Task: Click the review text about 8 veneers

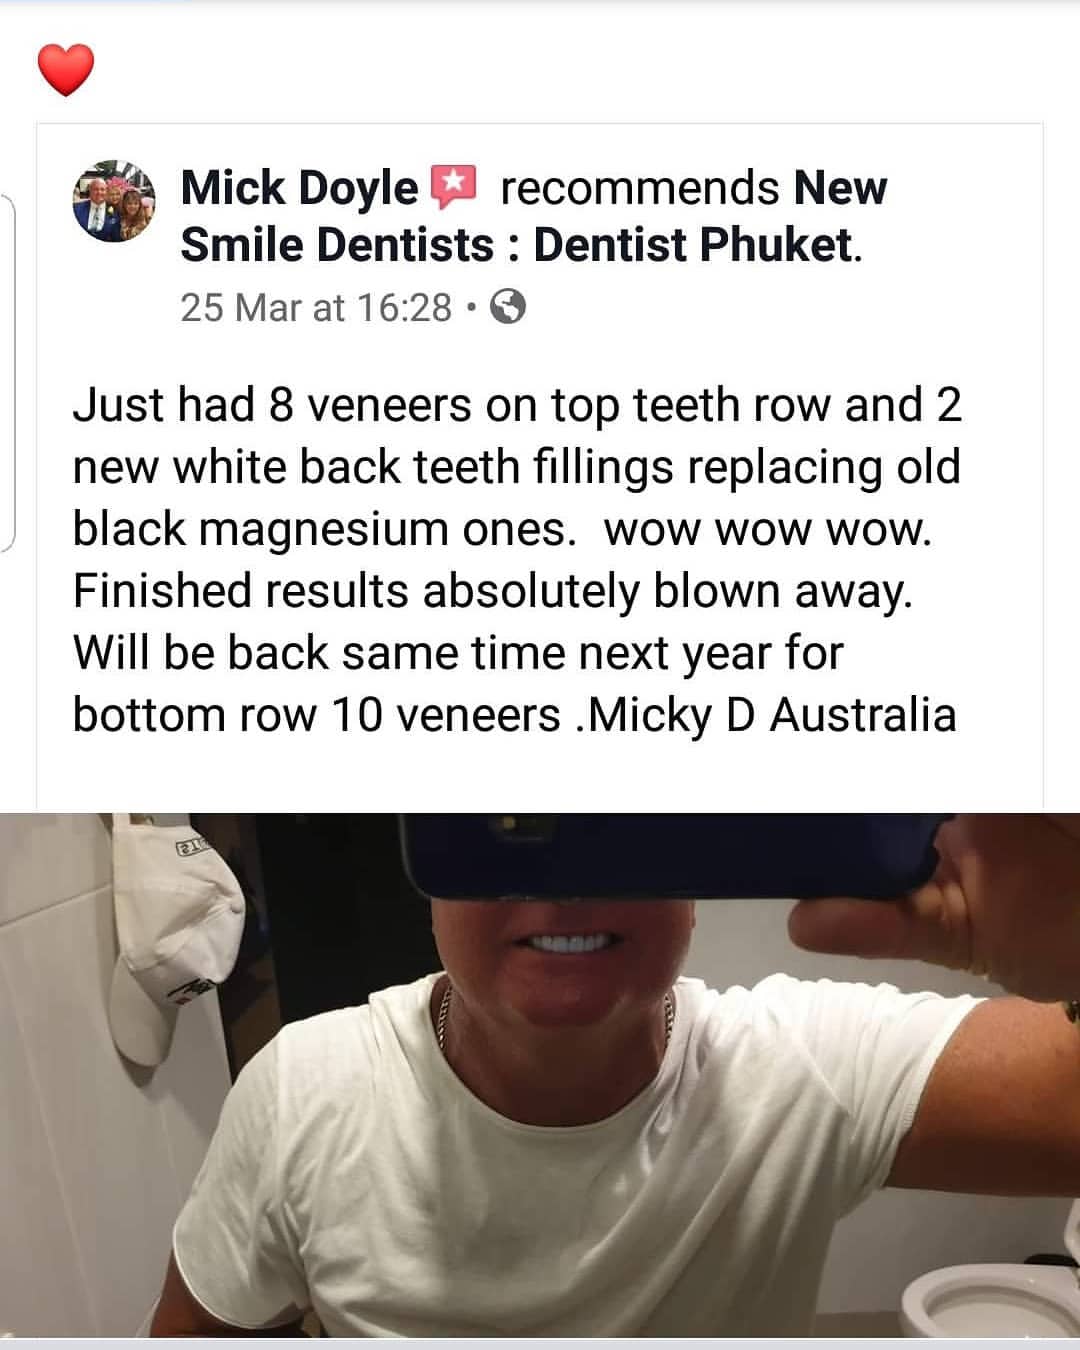Action: [516, 560]
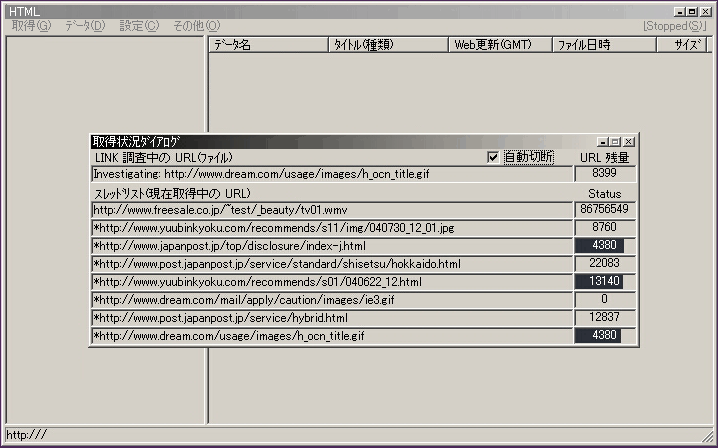Sort by タイトル(種類) column header
The height and width of the screenshot is (448, 718).
point(388,45)
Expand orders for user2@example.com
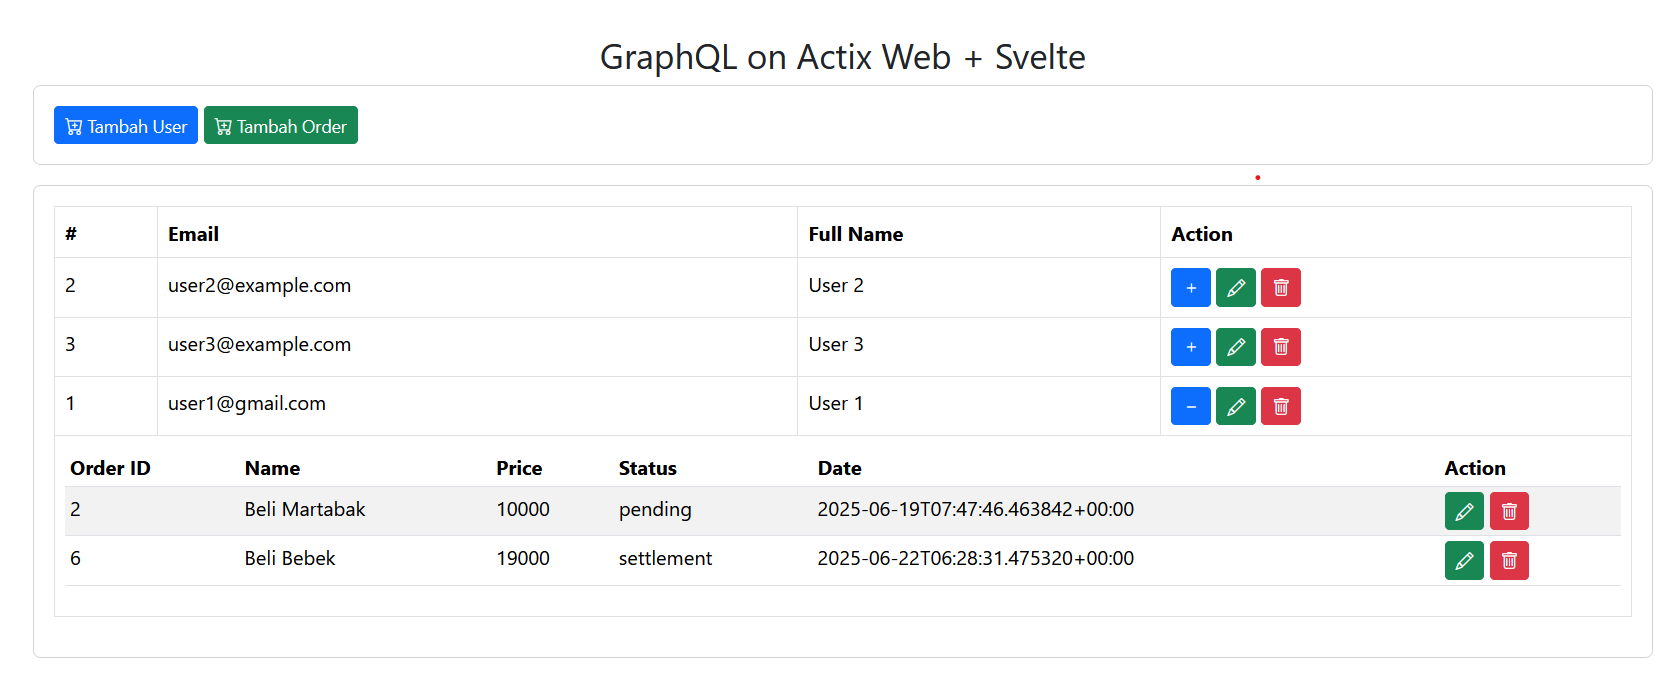The height and width of the screenshot is (692, 1677). pos(1190,288)

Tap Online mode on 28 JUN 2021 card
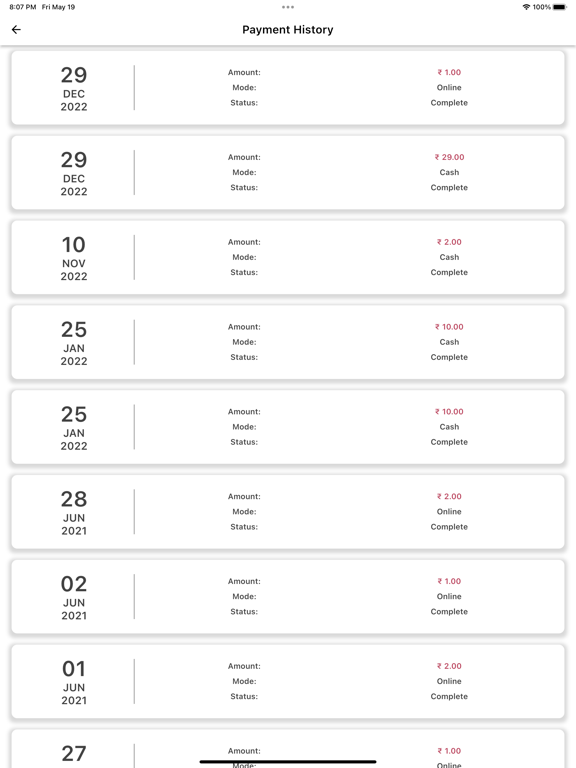point(449,511)
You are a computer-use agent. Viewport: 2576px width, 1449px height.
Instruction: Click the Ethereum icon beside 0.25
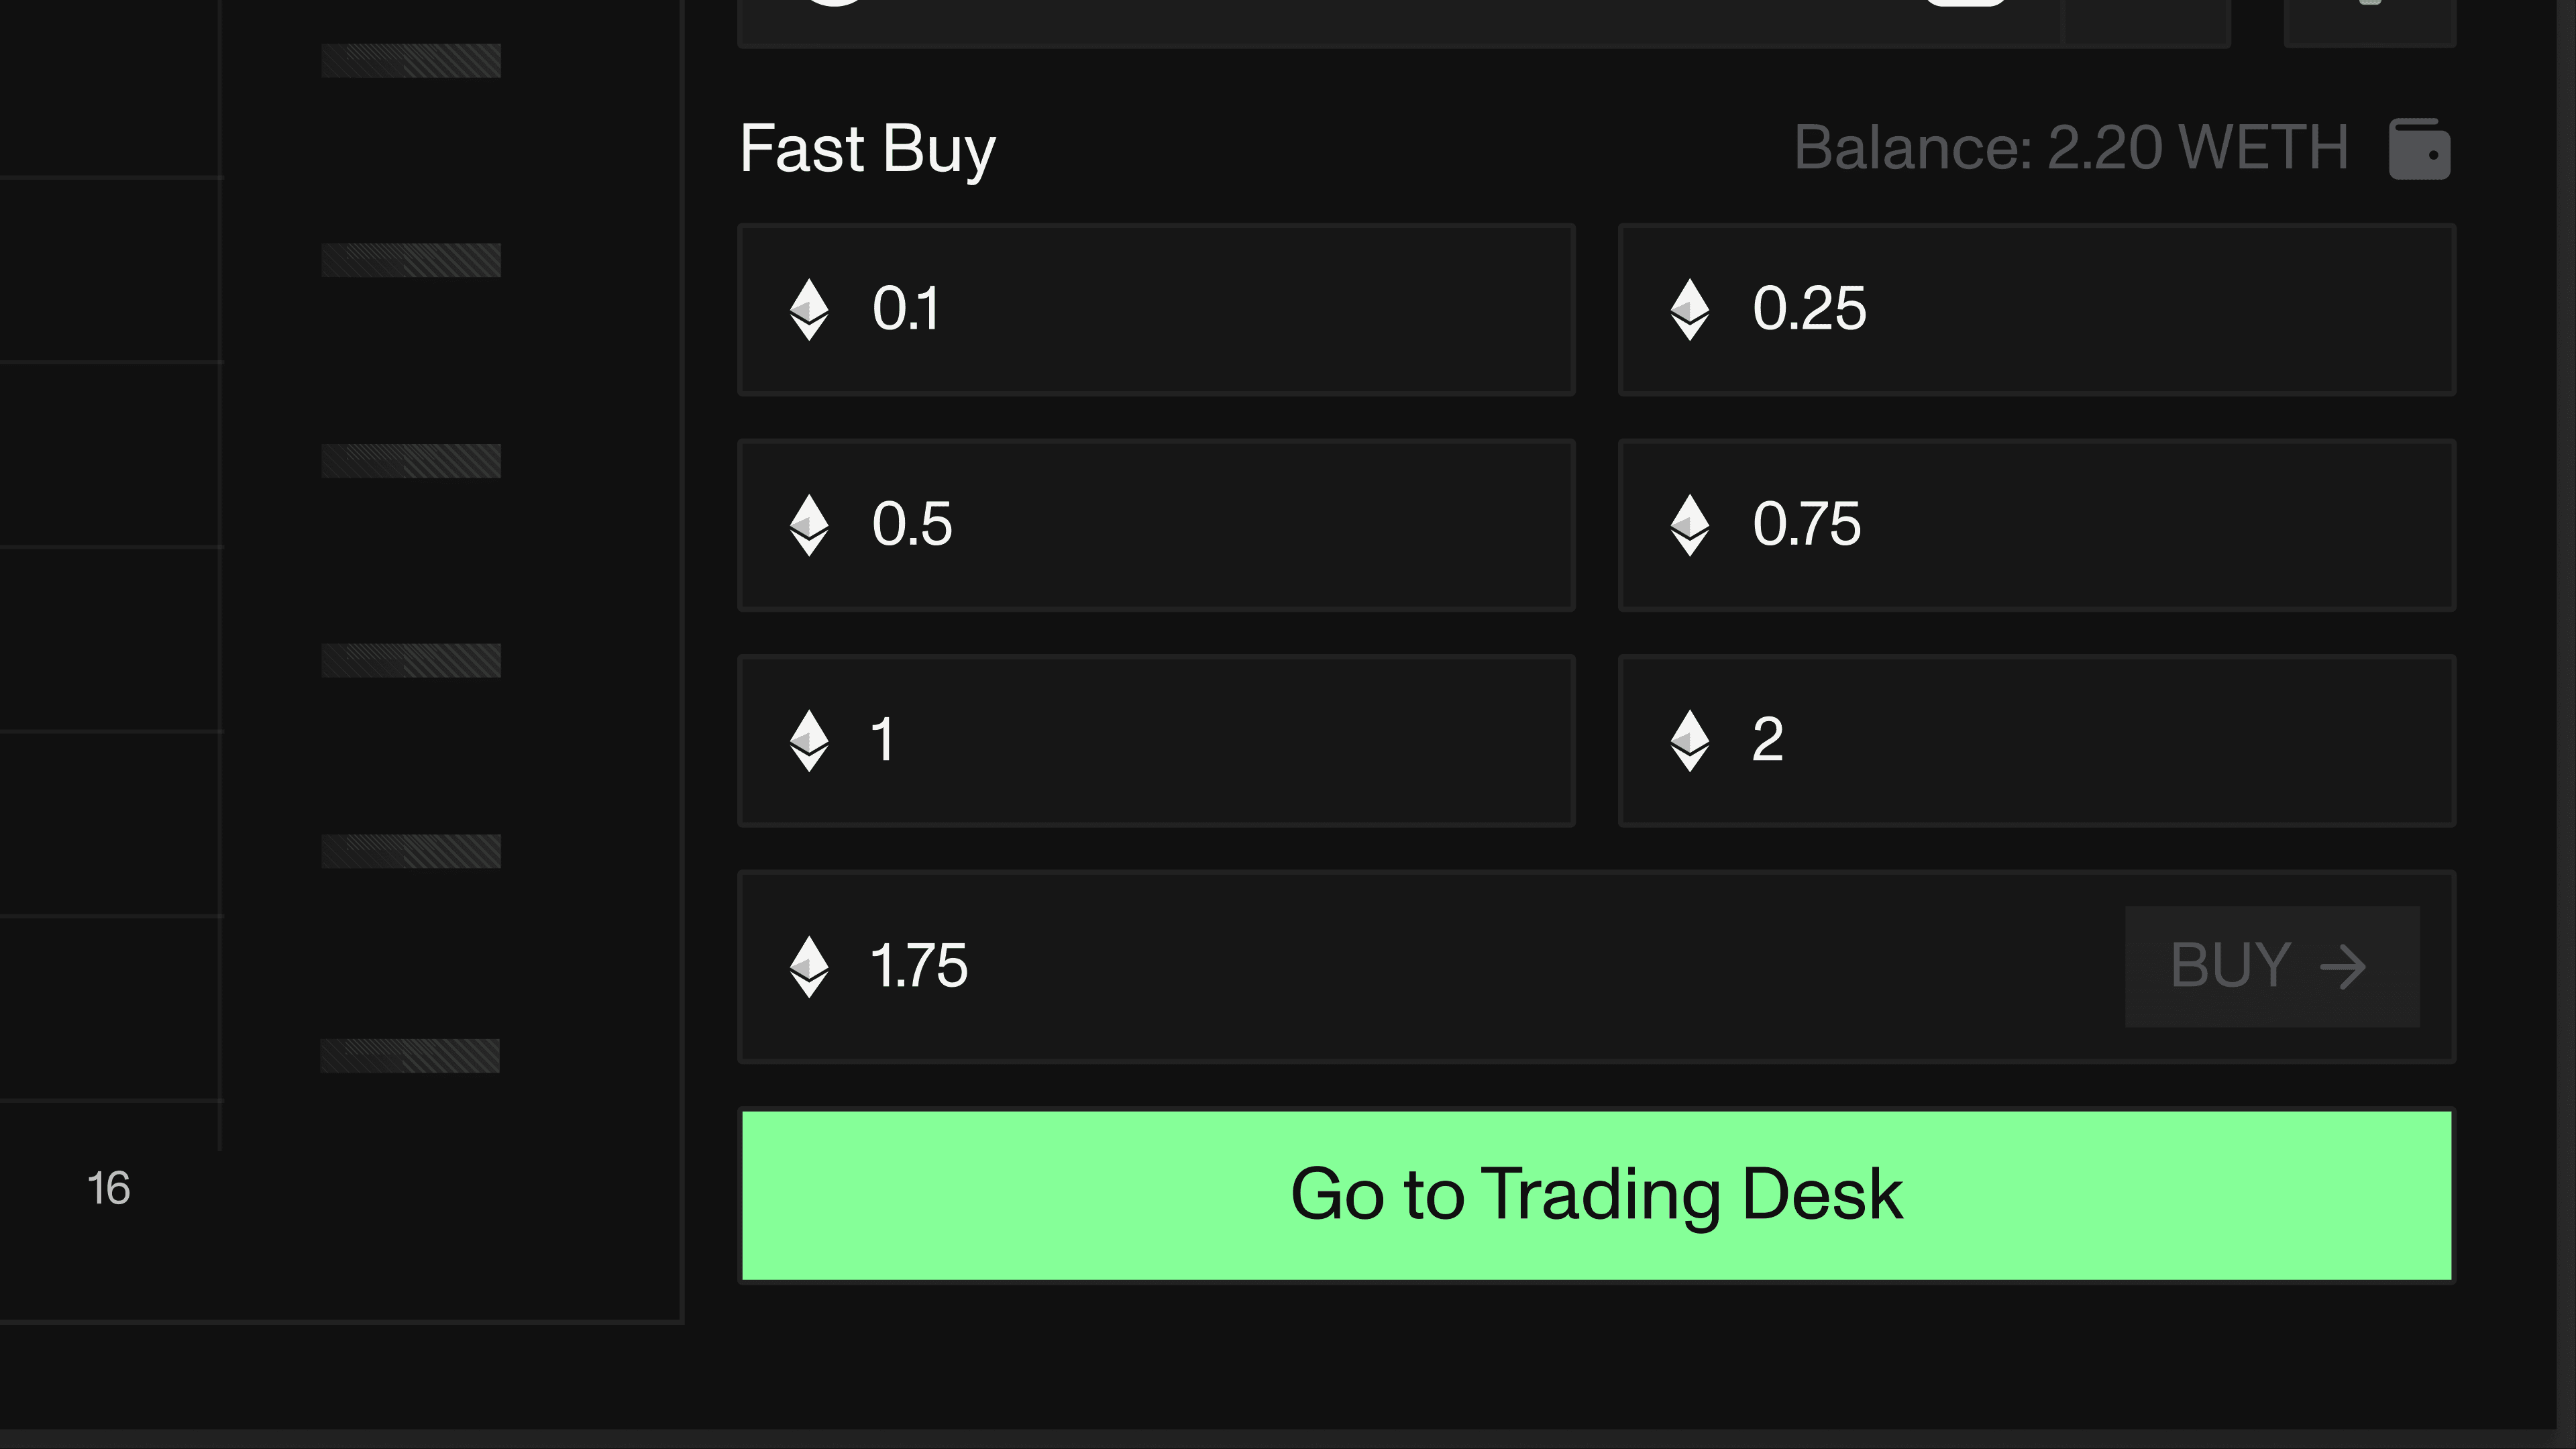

*Required task*: Rewrite all the entries above, substituting "Select" for "Click" and keeping everything else unchanged. Omit the pictures.

*Worked answer*:
Task: Select the review text about 8 veneers

Action: [516, 560]
Sort by タイトル(種類) column header
The height and width of the screenshot is (448, 718).
point(388,45)
Expand orders for user2@example.com
The height and width of the screenshot is (692, 1677). pos(1190,288)

Tap Online mode on 28 JUN 2021 card
point(449,511)
You are a computer-use agent. Viewport: 2576px width, 1449px height.
Instruction: Select the Ethereum icon beside 0.25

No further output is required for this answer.